A car at the Franconia-Springfield Metro station pick-up line (staff photo by Jay Westcott)

Sidewalk Projects Planned to Address Route 7 Pedestrian Safety — Virginia and Fairfax County officials are working to add sidewalks along Route 7 in the Culmore area of Bailey’s Crossroads. Prioritized sites include the Liberty gas station where a pedestrian was hit and killed by a vehicle in December, prompting safety advocates to campaign for improvements. [Annandale Today]

Person Rescued from Lincolnia House Fire — “Units arrived on scene with smoke visible and fire on the second floor. Two of three occupants evacuated the home prior to fire department arrival. One occupant was trapped in a bedroom. Crews rescued the occupant via a ground ladder — unharmed!” [FCFRD]

Former FCPD Officer Sentenced in Daughter’s Death — Jason Michael Colley pleaded guilty to two counts of first-degree assault in Frederick County Circuit Court last week in connection to his 6-month-old daughter’s death in 2017. Sentenced to a combined 50 years, he will serve eight in private home detention and serve five years of supervised probation on the condition that “he not engage in physical punishment of children.” [ABC7]

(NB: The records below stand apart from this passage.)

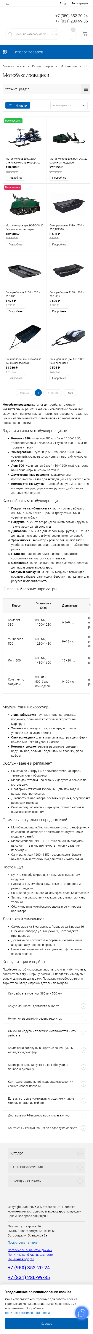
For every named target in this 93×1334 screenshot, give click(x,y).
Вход (63, 3)
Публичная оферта (21, 1259)
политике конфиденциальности (27, 1313)
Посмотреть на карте (22, 1242)
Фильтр (21, 105)
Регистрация (80, 3)
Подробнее (15, 177)
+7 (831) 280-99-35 (71, 21)
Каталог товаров (27, 52)
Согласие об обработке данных (30, 1250)
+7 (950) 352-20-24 (71, 15)
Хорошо (46, 1323)
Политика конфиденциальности (30, 1254)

Old Dominion Drive Closed for Two Days — “Old Dominion Drive (Route 738) will be closed to through traffic between Balls Hill Road (Route 686) and Route 123 (Dolley Madison Boulevard), weather permitting, from 9 a.m. Monday, Aug. 8 to 5 p.m. Tuesday, Aug. 9 to replace stormwater pipes…Traffic will be detoured via Balls Hill Road, Lewinsville Road (Route 694) and Route 123 back to Old Dominion Drive.” [VDOT]

Two Charged in McLean Church Burglary — Two men were reported forcing entry into the Faith Bible Presbyterian Church (6901 Haycock Road) through a window at 5:17 p.m. on July 31. Officers found the 18-year-olds inside the church, taking property. They were both charged with burglary and property destruction, and one of them was charged with providing false identification to law enforcement. [FCPD]

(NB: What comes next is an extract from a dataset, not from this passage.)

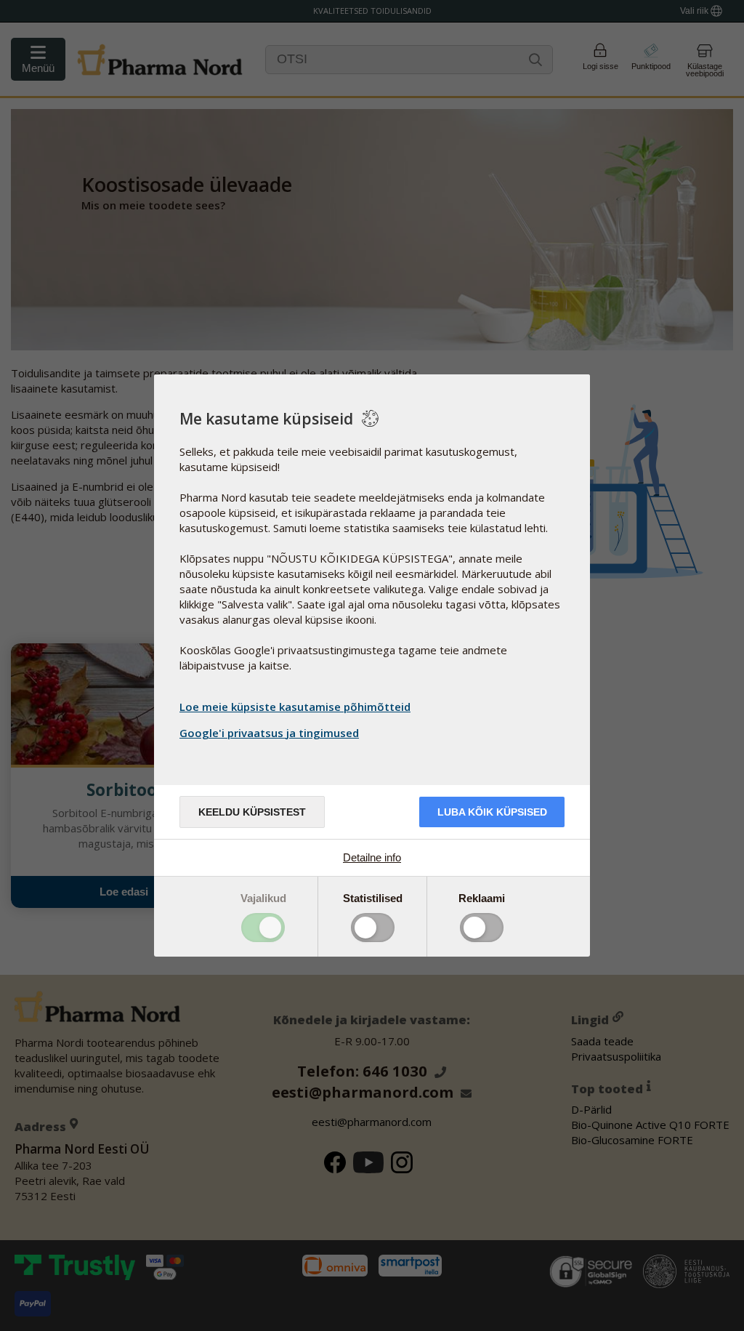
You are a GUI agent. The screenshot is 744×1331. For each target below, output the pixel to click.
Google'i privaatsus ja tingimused (269, 732)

Reston Assault by Teens Under Investigation — “Officers from the Reston District Station of the Fairfax County Police Department are investigating an assault that occurred Wednesday night in the South Lakes area, according to the weekly crime report. Around 10:45 p.m., a group of teens stole property and assaulted a person in the 11900 block of Barrel Cooper Court…The victim was treated for non-life-threatening injuries” [Patch]

Renovation of Merrifield Fire Station Complete — “After a little over two years, the renovation at Station 30, Merrifield, is complete. [Thursday], crews moved back in. Station was totally operationally during the renovation with a trailer for personnel in back. The reno included an addition of 440 square feet.” [FCFRD/Facebook]

Graffiti by Soldiers Revealed at Historic Fairfax Farmhouse — “Between March 1862 and June 1863, hundreds of Union soldiers left their enduring marks in charcoal, graphite or crayon on the walls of the attic and first and second floors of Historic Blenheim, a brick 1859 farmhouse and 12-acre estate on what is now Old Lee Highway.” [WTOP]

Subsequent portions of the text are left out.